Text:
## BEGIN

That last line is the one that’ll worry his engineers more than any run-in with Perez. A glitch you can’t reproduce is the kind that hangs around, and Lawson sounded genuinely irritated that qualifying pace hadn’t translated — not because of strategy or traffic, but because the car simply wasn’t giving him a consistent platform.

And then there was the broader complaint, one you’re hearing more often as teams and drivers continue to dance around energy targets across a full race distance.

“Honestly it’s not super fun to drive in the race,” Lawson admitted. “Just constantly managing energy, running out of energy, slowing down at the end of every straight. It can be pretty painful.”

That’s the modern frustration in a nutshell: even when the wheel-to-wheel is spicy, much of the job is still about coping with constraints. Maybe that’s why, when Perez showed his nose, Lawson was never going to roll out the red carpet — not with their history, and not on a day when there wasn’t much else for him to take from it.

In isolation, a P16 scuffle doesn’t shape a season. But reputations are built in these moments, and neither driver is in a position to be charitable. Perez is trying to reassert himself as more than a nameplate signing for a new(ish) outfit; Lawson is still carving out his space in a grid that doesn’t hand out patience. When those two find themselves on the same piece of asphalt, “just racing” rarely stays just racing for long.

## END

Request A:
Answer the following questions from the commentary on Lawson and Perez:
(i) What position were the two drivers fighting over?
(ii) What does Lawson say he is constantly managing during the race?
(iii) What is Perez trying to reassert himself as?

Data for this task:
## BEGIN

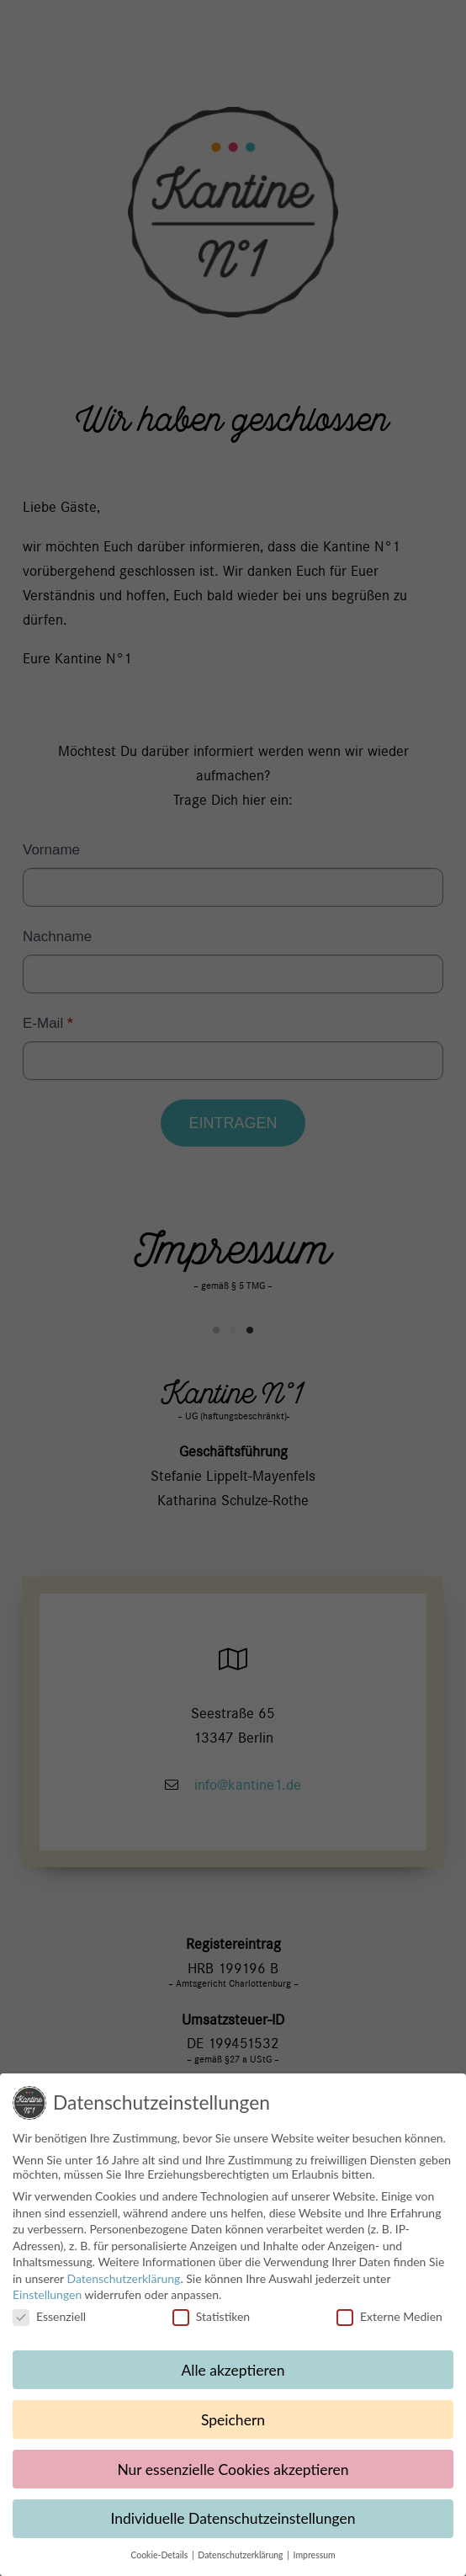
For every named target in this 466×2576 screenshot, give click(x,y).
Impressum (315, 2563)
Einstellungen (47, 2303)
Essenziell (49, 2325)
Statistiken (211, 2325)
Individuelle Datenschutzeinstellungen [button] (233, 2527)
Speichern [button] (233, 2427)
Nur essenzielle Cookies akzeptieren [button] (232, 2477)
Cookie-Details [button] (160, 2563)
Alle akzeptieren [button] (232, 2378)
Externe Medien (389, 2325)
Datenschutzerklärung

## END

Request B:
Extract every line of the records that contains the word "akzeptieren". Letter case counts.

Exercise response A:
(i) P16.
(ii) Energy.
(iii) More than a nameplate signing for a new(ish) outfit.

Exercise response B:
Nur essenzielle Cookies akzeptieren [button] (232, 2477)
Alle akzeptieren [button] (232, 2378)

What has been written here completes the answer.